[Records for this task]
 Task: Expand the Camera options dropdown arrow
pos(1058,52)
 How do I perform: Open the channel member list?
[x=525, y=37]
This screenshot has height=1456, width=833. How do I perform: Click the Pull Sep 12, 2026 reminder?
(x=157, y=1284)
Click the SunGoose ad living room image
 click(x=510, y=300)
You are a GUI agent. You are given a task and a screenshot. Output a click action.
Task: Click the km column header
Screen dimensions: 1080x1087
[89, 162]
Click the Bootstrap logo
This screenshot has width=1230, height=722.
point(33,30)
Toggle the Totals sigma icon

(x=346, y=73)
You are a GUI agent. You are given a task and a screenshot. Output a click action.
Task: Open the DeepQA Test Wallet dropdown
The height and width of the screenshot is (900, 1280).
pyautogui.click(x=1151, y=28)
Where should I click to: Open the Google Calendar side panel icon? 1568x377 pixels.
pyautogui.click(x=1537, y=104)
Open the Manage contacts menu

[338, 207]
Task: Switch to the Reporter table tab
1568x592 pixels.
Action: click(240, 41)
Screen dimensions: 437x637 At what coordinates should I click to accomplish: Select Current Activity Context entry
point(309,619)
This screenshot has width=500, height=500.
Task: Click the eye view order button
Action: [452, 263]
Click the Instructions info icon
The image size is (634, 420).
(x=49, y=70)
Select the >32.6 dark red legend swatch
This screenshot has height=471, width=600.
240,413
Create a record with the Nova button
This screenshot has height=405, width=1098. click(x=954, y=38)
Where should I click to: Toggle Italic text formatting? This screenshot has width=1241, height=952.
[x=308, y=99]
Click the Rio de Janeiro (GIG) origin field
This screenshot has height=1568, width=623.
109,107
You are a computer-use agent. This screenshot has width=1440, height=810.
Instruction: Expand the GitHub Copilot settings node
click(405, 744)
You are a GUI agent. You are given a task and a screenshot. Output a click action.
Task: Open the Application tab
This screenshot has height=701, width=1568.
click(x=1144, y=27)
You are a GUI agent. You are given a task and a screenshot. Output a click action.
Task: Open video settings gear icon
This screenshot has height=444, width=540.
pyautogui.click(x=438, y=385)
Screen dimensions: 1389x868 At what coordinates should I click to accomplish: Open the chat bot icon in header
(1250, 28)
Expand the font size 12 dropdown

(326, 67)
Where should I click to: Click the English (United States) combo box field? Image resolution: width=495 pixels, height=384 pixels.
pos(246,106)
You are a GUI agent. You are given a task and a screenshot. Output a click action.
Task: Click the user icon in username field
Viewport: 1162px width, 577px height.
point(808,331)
[/Records for this task]
§ **The problem**
Every entry must be repeated exactly; none may be skipped.

§ **Answer to this task**
 Task: Expand the Camera options dropdown arrow
pos(1058,52)
 How do I perform: Open the channel member list?
[x=525, y=37]
This screenshot has height=1456, width=833. How do I perform: Click the Pull Sep 12, 2026 reminder?
(x=157, y=1284)
Click the SunGoose ad living room image
 click(x=510, y=300)
You are a GUI agent. You are given a task and a screenshot. Output a click action.
Task: Click the km column header
Screen dimensions: 1080x1087
[89, 162]
Click the Bootstrap logo
This screenshot has width=1230, height=722.
point(33,30)
Toggle the Totals sigma icon

(x=346, y=73)
You are a GUI agent. You are given a task and a screenshot. Output a click action.
Task: Open the DeepQA Test Wallet dropdown
The height and width of the screenshot is (900, 1280).
pyautogui.click(x=1151, y=28)
Where should I click to: Open the Google Calendar side panel icon? 1568x377 pixels.
pyautogui.click(x=1537, y=104)
Open the Manage contacts menu

[338, 207]
Task: Switch to the Reporter table tab
1568x592 pixels.
Action: click(240, 41)
Screen dimensions: 437x637 At what coordinates should I click to accomplish: Select Current Activity Context entry
point(309,619)
This screenshot has width=500, height=500.
Task: Click the eye view order button
Action: [452, 263]
Click the Instructions info icon
The image size is (634, 420).
(x=49, y=70)
Select the >32.6 dark red legend swatch
This screenshot has height=471, width=600.
240,413
Create a record with the Nova button
This screenshot has height=405, width=1098. click(x=954, y=38)
Where should I click to: Toggle Italic text formatting? This screenshot has width=1241, height=952.
[x=308, y=99]
Click the Rio de Janeiro (GIG) origin field
This screenshot has height=1568, width=623.
109,107
You are a computer-use agent. This screenshot has width=1440, height=810.
Instruction: Expand the GitHub Copilot settings node
click(405, 744)
You are a GUI agent. You are given a task and a screenshot. Output a click action.
Task: Open the Application tab
This screenshot has height=701, width=1568.
click(x=1144, y=27)
You are a GUI agent. You are given a task and a screenshot. Output a click action.
Task: Open video settings gear icon
This screenshot has height=444, width=540.
pyautogui.click(x=438, y=385)
Screen dimensions: 1389x868 At what coordinates should I click to accomplish: Open the chat bot icon in header
(1250, 28)
Expand the font size 12 dropdown

(326, 67)
Where should I click to: Click the English (United States) combo box field? Image resolution: width=495 pixels, height=384 pixels.
pos(246,106)
You are a GUI agent. You are given a task and a screenshot. Output a click action.
Task: Click the user icon in username field
Viewport: 1162px width, 577px height.
point(808,331)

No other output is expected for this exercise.